§ **Source data**:
····················

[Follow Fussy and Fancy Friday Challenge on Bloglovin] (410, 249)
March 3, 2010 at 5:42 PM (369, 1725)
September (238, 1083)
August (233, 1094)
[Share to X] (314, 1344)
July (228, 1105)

····················

§ **Problem to solve**:
The entire set of records should be returned exactly.

§ **The answer**:
[Follow Fussy and Fancy Friday Challenge on Bloglovin] (410, 249)
March 3, 2010 at 5:42 PM (369, 1725)
September (238, 1083)
August (233, 1094)
[Share to X] (314, 1344)
July (228, 1105)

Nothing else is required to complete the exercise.